Aus diesem Grund gibt es auch keine wahrnehmbare Diskussion dazu inwieweit Podien in Schulen und Diskussionsveranstaltungen mit der AfD gemieden werden sollten. Sie finden statt. Und zwar ohne, dass zentral über die diskriminierenden Schwerpunkte der AfD gesprochen wird. Zur Vorbereitung zu solchen Veranstaltungen können die Vorschläge der MBR aus der Broschüre weiterhelfen: (1) Eingrenzung der Themen um eine Selbstinszenierung der AfD zu unterbinden, (2) faktensichere und entschiedene Moderation, (3) rechtsextremes Personal und Inhalte – auch jenseits der offiziellen Verlautbarungen – der AfD argumentativ entgegenhalten, (4) ob im Modus »andauernde Empörung« oder im Geplauder über Verkehrs- und Baupolitik, das Ziel sollte ein »selbstbewusst-dechiffrierender Umgang« mit der AfD sein.
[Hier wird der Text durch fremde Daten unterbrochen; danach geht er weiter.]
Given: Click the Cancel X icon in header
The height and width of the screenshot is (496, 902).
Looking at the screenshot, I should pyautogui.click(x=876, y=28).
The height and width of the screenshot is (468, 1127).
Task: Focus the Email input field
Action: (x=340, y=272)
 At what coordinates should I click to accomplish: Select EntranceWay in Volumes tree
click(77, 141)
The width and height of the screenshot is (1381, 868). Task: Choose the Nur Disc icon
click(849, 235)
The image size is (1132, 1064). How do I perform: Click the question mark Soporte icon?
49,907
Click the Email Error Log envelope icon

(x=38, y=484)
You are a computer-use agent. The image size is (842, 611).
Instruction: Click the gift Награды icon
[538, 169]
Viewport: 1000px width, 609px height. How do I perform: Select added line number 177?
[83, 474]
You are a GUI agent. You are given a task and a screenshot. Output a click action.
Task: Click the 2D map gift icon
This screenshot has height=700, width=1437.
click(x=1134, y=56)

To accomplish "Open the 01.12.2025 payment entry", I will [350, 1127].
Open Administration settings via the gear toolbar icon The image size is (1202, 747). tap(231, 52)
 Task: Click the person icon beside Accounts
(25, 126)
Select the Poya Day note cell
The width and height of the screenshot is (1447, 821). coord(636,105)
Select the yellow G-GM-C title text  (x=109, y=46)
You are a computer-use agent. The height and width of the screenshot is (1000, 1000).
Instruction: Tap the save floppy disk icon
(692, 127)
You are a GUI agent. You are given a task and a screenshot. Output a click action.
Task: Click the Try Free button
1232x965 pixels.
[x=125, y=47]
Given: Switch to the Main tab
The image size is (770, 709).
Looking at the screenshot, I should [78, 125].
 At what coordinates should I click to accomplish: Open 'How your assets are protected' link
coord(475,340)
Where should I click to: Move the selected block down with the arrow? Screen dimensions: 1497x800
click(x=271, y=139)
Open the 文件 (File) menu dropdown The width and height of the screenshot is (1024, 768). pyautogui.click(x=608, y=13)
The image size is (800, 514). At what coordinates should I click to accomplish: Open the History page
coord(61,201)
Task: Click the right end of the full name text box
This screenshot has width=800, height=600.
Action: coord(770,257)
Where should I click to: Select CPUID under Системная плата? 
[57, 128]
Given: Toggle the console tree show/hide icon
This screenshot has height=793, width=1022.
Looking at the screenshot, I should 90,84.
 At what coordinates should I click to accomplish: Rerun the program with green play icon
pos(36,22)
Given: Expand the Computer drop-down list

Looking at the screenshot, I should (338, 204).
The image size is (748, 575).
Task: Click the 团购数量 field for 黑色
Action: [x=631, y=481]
Diese eindeutigen Hinweise von Projekten die staatlich gefördert werden, sind nicht selbstverständlich. Umso dankbar sollten wir sein, dass sich die AutorInnen etwas weiter vorwagen als ihre AdressatInnen (vor allem KandidatInnen anderer Parteien). Schade, dass die Gelegenheit nicht genutzt wurde auch einen Überblick darüber zu geben was aus antifaschistischer Perspektive noch gegen die AfD aufgefahren wird und gemeinsam ausgebaut werden müsste.